We began our Matterhorn like ascent around here at the back of a somewhat grubby hotel.  Had we been able to continue we would have reached Sandbanks where the multi million pound houses are found but instead climbed to the mere million pound ones.  Flats here have wonderful views and are the last resting places of the wealthier type who retire here to waste the cash their children hoped they would inherit.  We were personally ignored by several of those. 
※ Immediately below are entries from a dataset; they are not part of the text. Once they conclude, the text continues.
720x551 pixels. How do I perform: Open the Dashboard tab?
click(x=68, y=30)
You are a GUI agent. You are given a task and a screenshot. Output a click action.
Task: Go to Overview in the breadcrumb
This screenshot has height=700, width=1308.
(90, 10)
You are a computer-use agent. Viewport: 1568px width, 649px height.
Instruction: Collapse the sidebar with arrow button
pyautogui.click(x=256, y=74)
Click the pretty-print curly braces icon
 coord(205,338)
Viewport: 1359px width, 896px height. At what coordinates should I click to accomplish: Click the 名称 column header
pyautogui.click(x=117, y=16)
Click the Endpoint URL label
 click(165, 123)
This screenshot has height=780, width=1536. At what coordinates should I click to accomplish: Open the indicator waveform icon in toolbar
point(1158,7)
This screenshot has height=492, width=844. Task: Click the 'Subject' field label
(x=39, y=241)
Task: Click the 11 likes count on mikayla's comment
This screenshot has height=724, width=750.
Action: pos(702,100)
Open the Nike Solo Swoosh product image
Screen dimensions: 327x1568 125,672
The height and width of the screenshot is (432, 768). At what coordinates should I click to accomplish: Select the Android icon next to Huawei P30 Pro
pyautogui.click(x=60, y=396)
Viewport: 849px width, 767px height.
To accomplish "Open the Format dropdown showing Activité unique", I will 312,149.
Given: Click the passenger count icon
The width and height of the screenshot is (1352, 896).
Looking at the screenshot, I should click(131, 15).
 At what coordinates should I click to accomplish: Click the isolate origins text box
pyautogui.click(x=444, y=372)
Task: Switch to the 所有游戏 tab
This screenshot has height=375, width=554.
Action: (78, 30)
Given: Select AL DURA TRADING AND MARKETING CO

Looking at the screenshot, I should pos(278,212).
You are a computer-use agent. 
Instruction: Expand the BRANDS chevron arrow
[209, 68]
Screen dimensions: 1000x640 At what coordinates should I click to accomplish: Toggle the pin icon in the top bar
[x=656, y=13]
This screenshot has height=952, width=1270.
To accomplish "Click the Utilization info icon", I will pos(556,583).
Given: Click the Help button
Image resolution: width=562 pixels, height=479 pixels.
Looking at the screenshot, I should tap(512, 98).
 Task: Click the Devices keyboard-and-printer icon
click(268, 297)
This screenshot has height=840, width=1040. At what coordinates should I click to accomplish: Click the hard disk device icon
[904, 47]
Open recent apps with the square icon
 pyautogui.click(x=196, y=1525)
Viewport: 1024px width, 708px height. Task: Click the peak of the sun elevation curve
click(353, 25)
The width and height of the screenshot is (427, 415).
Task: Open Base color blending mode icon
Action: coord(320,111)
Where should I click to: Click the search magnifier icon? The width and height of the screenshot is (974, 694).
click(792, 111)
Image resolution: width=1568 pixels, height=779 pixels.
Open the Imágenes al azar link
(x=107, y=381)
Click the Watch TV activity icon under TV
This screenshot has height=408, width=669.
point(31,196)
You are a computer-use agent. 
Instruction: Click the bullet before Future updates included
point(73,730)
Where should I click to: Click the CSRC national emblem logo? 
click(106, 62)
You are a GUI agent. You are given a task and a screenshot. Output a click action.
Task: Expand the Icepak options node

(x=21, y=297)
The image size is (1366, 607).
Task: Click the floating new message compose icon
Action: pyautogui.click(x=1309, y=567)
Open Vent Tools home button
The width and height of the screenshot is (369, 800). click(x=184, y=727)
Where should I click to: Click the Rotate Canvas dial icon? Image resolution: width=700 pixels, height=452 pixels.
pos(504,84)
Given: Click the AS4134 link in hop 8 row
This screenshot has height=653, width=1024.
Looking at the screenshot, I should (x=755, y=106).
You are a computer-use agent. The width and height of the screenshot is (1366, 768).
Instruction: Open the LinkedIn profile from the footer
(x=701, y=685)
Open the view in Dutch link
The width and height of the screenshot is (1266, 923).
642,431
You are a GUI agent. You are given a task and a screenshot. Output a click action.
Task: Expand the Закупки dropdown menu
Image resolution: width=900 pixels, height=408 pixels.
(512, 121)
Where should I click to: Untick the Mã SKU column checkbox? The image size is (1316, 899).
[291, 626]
Poole Harbour, a lovely spot with water only a few feet deep for a long way out.  Usually you see people standing next to a boat far out but few were about this day.  In the middle of course the water is very deep and the Bologne Ferry passes by at regular intervals along side other large ships winding their way in.  The views here are magnificent, the weather always changeable but always offering a variety of sky to look at and wonder.  A very popular place to parade and only £2.5 million for a house, reasonable I say.  


This was to be the picture of us receiving oxygen from a passing paramedic crew but I considered it too unsavoury for tender hearts...


6 comments:

Lee said...

You are such a silly fellow! Why on earth would you carry two stones with you when on such a long, energy-sapping walk?? Will you never learn??

You were lucky you weren't fined for carrying those stones...$50 each soon adds up!

"Behind the guarded walls I used to go
Upon a summer wind there's a certain melody
Takes me back to the place that I know
Down on the beach"

the fly in the web said...

Bit much that, not to issue you with an ice axe and crampons....and a sherpa for your oxygen tank...

Adullamite said...

Lee, I didn't actually carry two stones I mean...no, never mind....

Adullamite said...

Fly, It was as I grabbed the oxygen that I realised just how unfit I have become. My knees still ache after a few days of this. Oh joy abounding as I really must get exercising now.

Jenny Woolf said...

Your pics are getting better and better! love that one of the rays through the clouds. I wouldn't buy one of those places on Poole Harbour either. I think they're pretty horrible even if they were a tenth of the price.

Adullamite said...

Jenny, Your pics are always better than mine! I must say some of the modern houses are horrid! Clouds and rays make great pics.